Photo of two halves of faces brought together as one, one caucasian and the other mixed race
Image: Fair observer

I recently came across an article on Anthony Ekundayo Lennon, a middle aged Irish Caucasian accused of cultural misappropriation and profiting from passing himself off as a mixed race person. The Guardian article offered me a fresh perspective on his story. He had before now seemed to me to be just another ‘Rachel Dolezal’, who was also white but presented herself as a black person. And if you’re wondering how this is even possible, it actually isn’t that difficult to achieve.

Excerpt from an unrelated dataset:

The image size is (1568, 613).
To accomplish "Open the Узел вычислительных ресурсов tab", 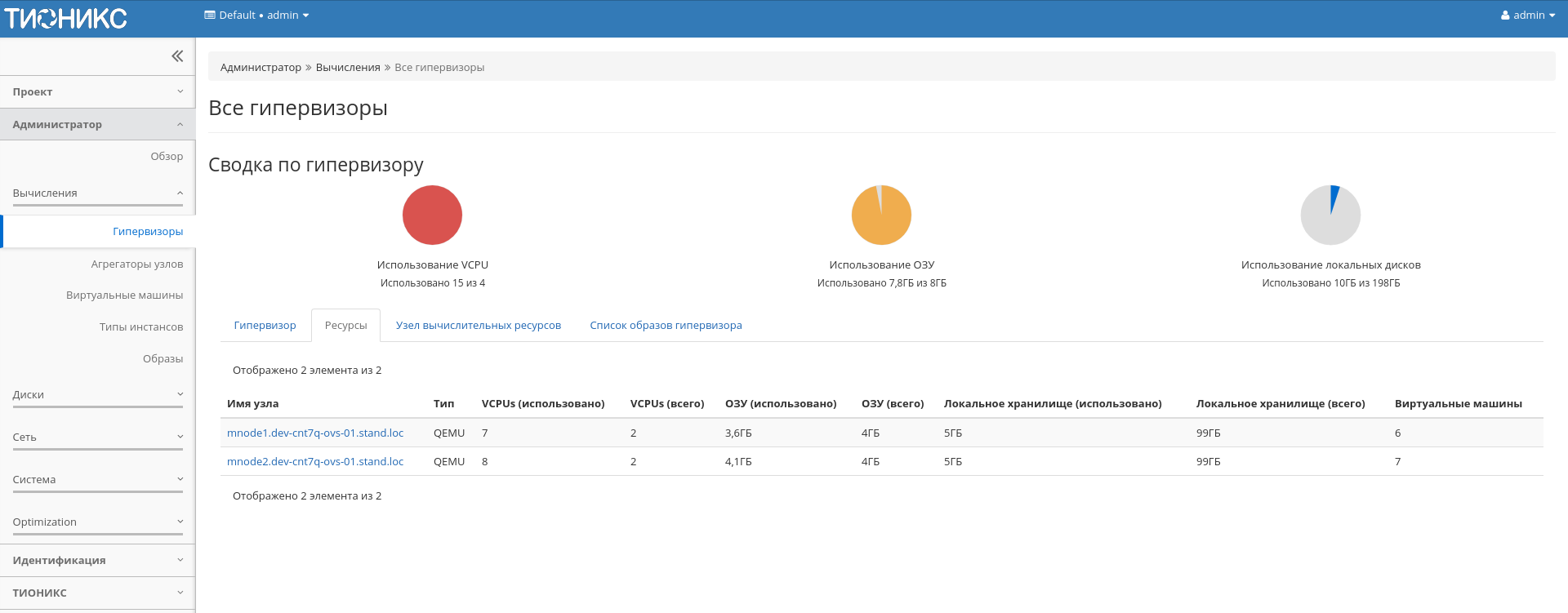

I’ve always found this concept of what makes a person black or white to be quite interesting. So, on the one end you have white individuals with white parents and white ancestry as far back as they know, identifying and presenting as black people. Rachel was president of a chapter of the National Association for the Advancement of Colored People (NAACP), one of the most regarded bodies for civil rights in the US for African Americans. You don’t get to such a position by not being black, so she was accepted as being black, which just goes to show the blurred lines in what it means to be black or white. Then at the other end of the spectrum, you have someone like Mariah Carey with mixed race parentage but presupposed by many to be a white person.

Anthony’s story was illuminating for me. He had suffered prejudice on account of the way he looked from when he was a baby. He was not even spared by his own family as his grandmother resented him for appearing mixed race, labelling him as a curse on the family. He had always identified as and gravitated towards the black community. He was accused of taking up a residency position meant for black, Asian and minority ethnic theatre practitioners, who have very little representation in Britain. As a white man is he morally justified in taking a limited position meant for minorities? It may be worthwhile to know his story before you let the gavel drop on that.

But Anthony is in fact Caucasian and so does identifying as a black person make him one? Is the idea of race a lie as Dolezal alluded to after she was found out?  Is it really a matter of choice?

Can I choose to be a white man if I could somehow alter my appearance to become one? Would I then be justified in passing myself off as white? If I identify as one, can I choose to become a woman even though I was born a man? Is what we identify as, the next chapter in the expression of civil rights and liberties? Indeed, is it the next chapter in our evolution as social beings?